Alabama’s own Daniel Boone presentation in Foley June 16

Alabama’s own Daniel Boone presentation in Foley June 16

Historian and local author, Mike Bunn, will be returning to the Foley Public Library on Thursday, June 16 at 2 p.m. to give a presentation titled “Sam Dale, Alabama’s Davy Crockett/Daniel Boone.” Seating is limited and reservations are required. RSVP online at foleylibrary.org or call 251-943-1031.
Dale is an Alabama frontiersman who was a key figure in the Creek Wars. He guided settlers down the Federal Road and helped open frontier settlements in southwest Alabama.
Bunn is a public historian who has spent the entirety of his career researching, writing, and speaking about the Deep South’s history and culture.
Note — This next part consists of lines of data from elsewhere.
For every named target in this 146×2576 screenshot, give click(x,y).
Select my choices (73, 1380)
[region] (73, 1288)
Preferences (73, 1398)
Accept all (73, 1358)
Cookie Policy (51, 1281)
He is currently Director of Operations at Historic Blakeley State Park in Spanish Fort.
Pictured: The General Sam Dale monument at his grave site on Hwy. 39 in Daleville, 15 miles north of Meridian. Dale (1772-1841) was a scout, frontiersmen, soldier, and public servant who played an important role in carving the state of Alabama out of the Mississippi Territory. His frontier exploits, particularly those involving his participation in the Creek War of 1813-14, earned him hero status among early Alabamians and the nickname the “Daniel Boone of Alabama.”
While serving in the territorial legislature in 1817, Gov. William Wyatt Bibb commissioned Dale as a colonel in the Alabama militia. He later became a member of the first General Assembly of the Alabama Territory and served in the state’s legislature from 1819 to 1820 and again from 1824 to 1828. In 1821, he was appointed a commissioner to establish a public road from Tuscaloosa to Pensacola and then on to Blakeley in Baldwin County and Fort Claiborne.